Yes, we should have higher fuel efficiency standards. It isn't just an environmental decision, but one that will reduce our huge trade deficit and reduce the impact on our economy the next time oil goes to $145 per gallon.
Yes, offshore drilling, which has been going on the Gulf of Mexico for many decades, can be done safely. If memory holds, there have been considerably more serious oil spills from oil tankers over time than from offshore oil rigs (Santa Barbara circa 1969 the exception that comes to mind). Much offshore oil is delivered by undersea pipeline now.
So producing more of our oil and gas domestically will, again, reduce the trade deficit, create jobs and taxes in the US, and -- perhaps contrarian to some -- be better for the environment, in that there may be less oil spillage?
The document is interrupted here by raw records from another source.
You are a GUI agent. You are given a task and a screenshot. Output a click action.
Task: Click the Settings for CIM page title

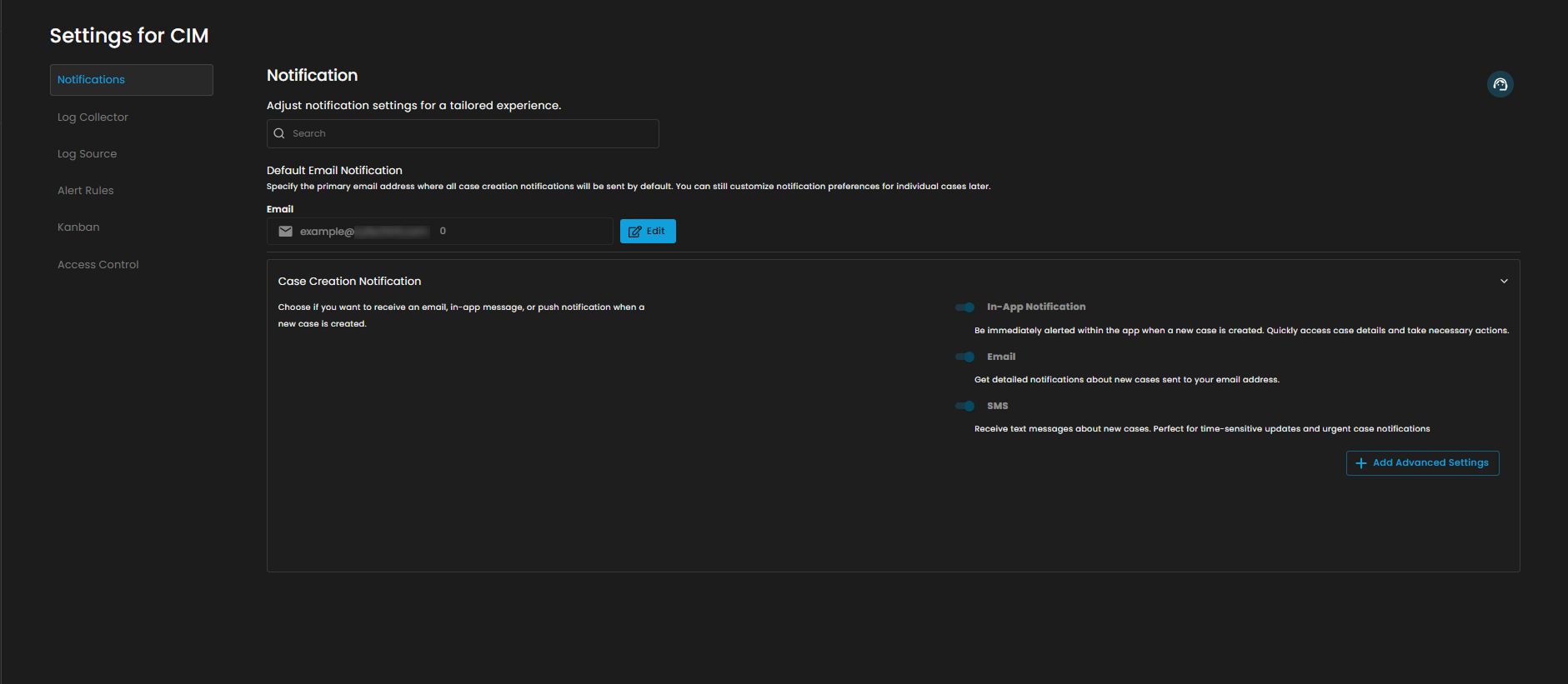[129, 36]
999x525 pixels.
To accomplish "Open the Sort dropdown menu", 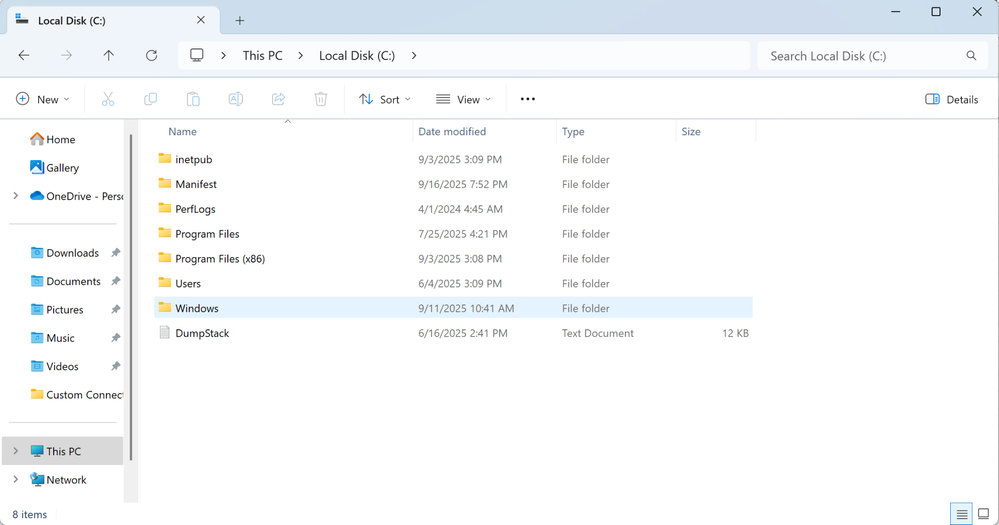I will [385, 99].
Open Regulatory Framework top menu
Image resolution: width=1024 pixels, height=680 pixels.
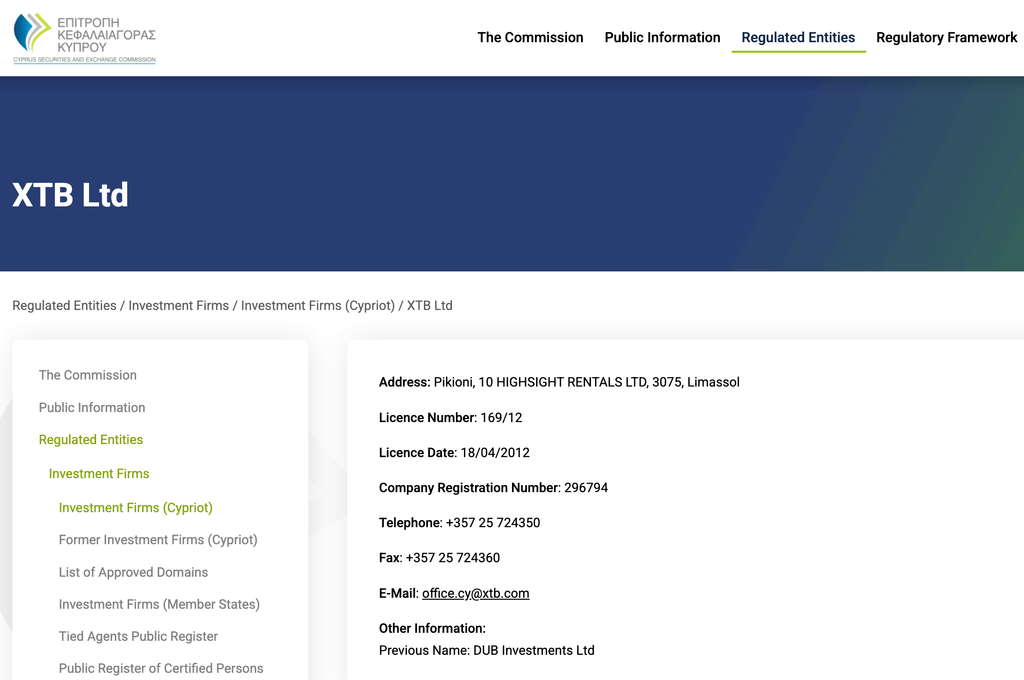(x=946, y=38)
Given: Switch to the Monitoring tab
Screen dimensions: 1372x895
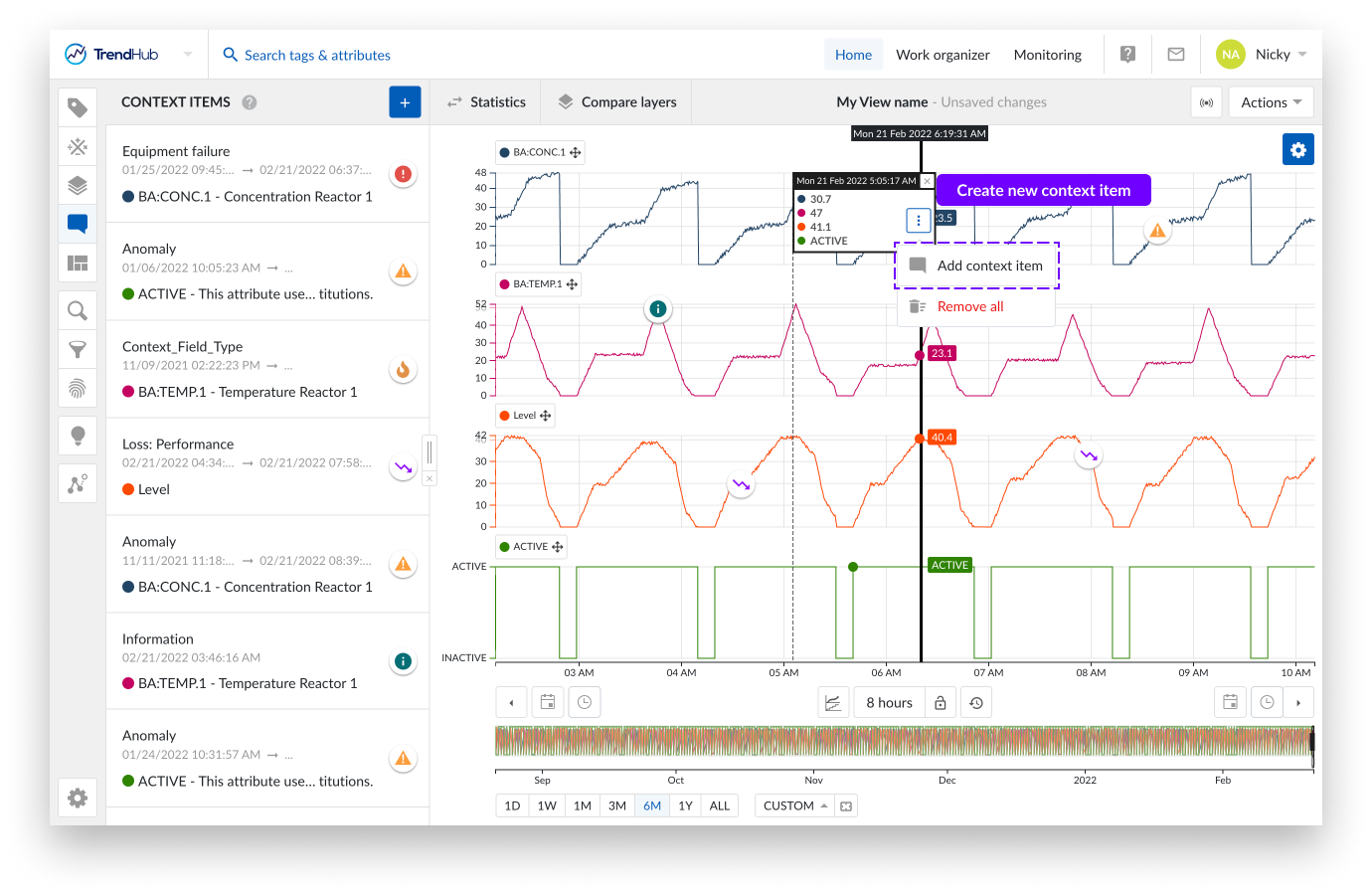Looking at the screenshot, I should click(1047, 55).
If I were in West Va. with a job that depended on the continued operation of a mountaintop removal coal mine, I likely would oppose stopping that practice. But for the rest of us, the damage it creates is irreversible for millenia: people downstream don't like having their water poisoned, nobody who cares about the environment likes having forests destroyed, forests upon which our dwindling wildlife depends.
Stepping back and thinking about the environment more broadly, a major long term issue for many who care about environmental issues is the slow but continual damage, bit by bit, of ecosystems on which wildlife depends. Most migratory bird species, for example, are declining in numbers because of deforestation or pesticides or other harm to the south, where they winter. Many activities in the US, such as mountaintop removal and the development of the exurbs, destroys their habitat here.
One of the big environmental issues of our time pits one environmental goal vs. another: wind and solar power, which will reduce greenhouse gases but destroy habitat. Habitat of land birds of the dry west -- such as sage grouse and prairie chickens -- is now being reshaped by transmission lines and 40 story wind towers. Solar is more compact than wind towers but still needs many transmission lines to gather the power.
To animals that live in either type of habitat, your home is as equally destroyed by mountaintop removal as by wind towers and a network of transmission lines gathering the electricity from them.
The reason the Endangered Species Act was created is that without this type of protection, we would be rushing toward species extinction at a greater pace than we are now. If we can't have wind power in some locations without causing species to decline to unsupportable numbers, we shouldn't have it in such places, in my view.
My preference would be for the Obama Administration to come down strongly on the side of the Endangered Species Act, so that the very considerable amount of wind and solar that does get developed, will minimize the destruction of habitat wildlife depends upon.